Following the introduction of a restriction in the deduction of interest and other finance costs related to residential property businesses, which applies to individual landlords from April 2017, some potentially affected landlords have considered incorporating their property rental businesses, as the restrictions on loan interest relief etc. do not apply to corporate landlords. However, incorporation could give rise to a capital gains tax (CGT) trap in certain cases.
For CGT purposes, the transfer of rental properties to a company upon incorporation will normally be treated as a disposal at market value. If the properties are standing a large capital gain, this could be a major obstacle to incorporation. However, CGT relief may be available in some cases.
The main form of CGT relief in these circumstances is rollover relief on the transfer of a business (e.g. a residential property rental business), commonly referred to as ‘incorporation relief’ (TCGA 1992, s 162).
Incorporation relief is subject to certain conditions, which are beyond the scope of this article. However, if the relief applies, the effect is broadly that the property gains attributable to the consideration received in the form of the company’s shares are deducted from the cost of those shares (i.e. the gains are effectively ‘rolled over’ and deducted from the cost to be allowed on a subsequent disposal of the shares).
The relief is potentially restricted to the extent that the company pays for the business. ‘Payment’ for these purposes can include the company taking over the business owner’s liabilities. However, by concession, HMRC does not restrict incorporation relief if business liabilities (e.g. property loans) are taken over by the company (see extra statutory concession D32).
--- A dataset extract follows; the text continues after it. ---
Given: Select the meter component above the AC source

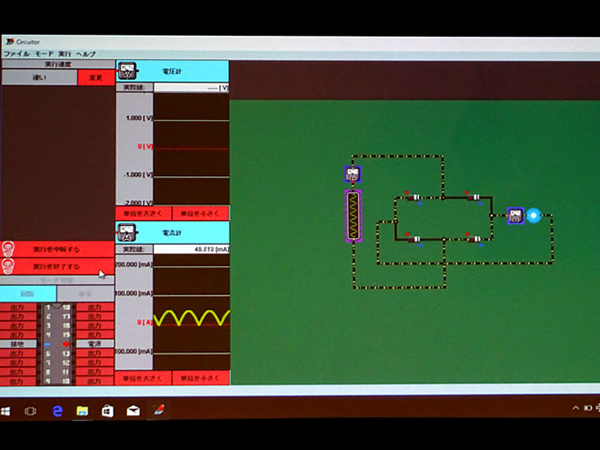Looking at the screenshot, I should click(353, 175).
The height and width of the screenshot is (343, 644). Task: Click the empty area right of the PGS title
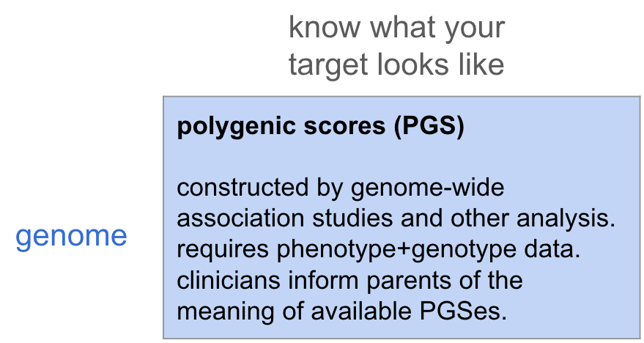click(x=550, y=126)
However, the property gains that can be rolled over in this way cannot exceed the cost of the shares. For example, if the market values of the properties (plus other business assets) only marginally exceed liabilities, the base cost of the shares may be negligible. This could result in the amount of incorporation relief being restricted, and CGT immediately becoming due.
Suppose that a landlord (perhaps having read BIM45700) borrowed up to the value of the properties he introduced into his property rental business. He now wishes to incorporate the business. However, his properties are standing at a substantial capital gain. If the value of the business assets (i.e. mainly the properties) and liabilities (i.e. the property loans) taken over by the business are broadly similar, his shares in the company might only have a nominal value. Consequently, even if the business transfer is eligible for incorporation relief, the gains rolled over against the cost of the shares are likely to be minimal. A CGT liability would therefore arise in the tax year of incorporation.
Outstanding borrowings and CGT reliefs are only two issues to consider. The decision whether to incorporate a property rental business must take both tax and non-tax implications into account, and care is needed.